Image denoising – removal of white additive Gaussian noise from an image – is one of the oldest and most studied problems in image processing. An extensive work over several decades has led to thousands of papers on this subject, and to many well-performing algorithms for this task. As expected, the era of deep learning has brought yet another revolution to this subfield, and took the lead in today’s ability for noise suppression in images. All this progress has led some researchers to believe that “denoising is dead”, in the sense that all that can be achieved is already done.
…Exciting as all this story might be, this talk IS NOT ABOUT IT!

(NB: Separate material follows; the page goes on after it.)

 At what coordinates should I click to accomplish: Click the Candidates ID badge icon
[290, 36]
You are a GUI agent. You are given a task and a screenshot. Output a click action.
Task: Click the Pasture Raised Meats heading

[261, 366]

Our story focuses on recently discovered abilities and opportunities regarding image denoisers. In a nut-shell, we expose the possibility of using image denoisers for serving other problems, such as regularizing general inverse problems and serving as the engine for image synthesis. We also unveil the (strange?) idea that denoising (and other inverse problems) might not have a unique solution, as common algorithms would have you believe. Instead, we will describe constructive ways to produce randomized and diverse high perceptual quality results for inverse problems.
Michael Elad holds a B.Sc. (1986), M.Sc. (1988) and D.Sc. (1997) in Electrical Engineering from the Technion in Israel. Since 2003 he has held a faculty position in the Computer-Science department at the Technion. Prof. Elad works in the field of signal and image processing, specializing in inverse problems, sparse representations and deep learning. He has authored hundreds of publications in leading venues, many of which have led to exceptional impact. Prof. Elad has served as an Associate Editor for IEEE-TIP, IEEE-TIT, ACHA, SIAM-Imaging-Sciences - SIIMS and IEEE-SPL. During the years 2016-2021 Prof. Elad served as the Editor-in-Chief for SIIMS. Michael received numerous teaching and research awards and grants, including an ERC advanced grant in 2013, the 2008 and 2015 Henri Taub Prizes for academic excellence, and the 2010 Hershel-Rich prize for innovation, the 2018 IEEE SPS Technical Achievement Award for contributions to sparsity-based signal processing; the 2018 IEEE SPS Sustained Impact Paper Award for his K-SVD paper, and the 2018 SPS best paper award for his paper on the Analysis K-SVD. Michael has been an IEEE Fellow since 2012, and a SIAM Fellow since 2018.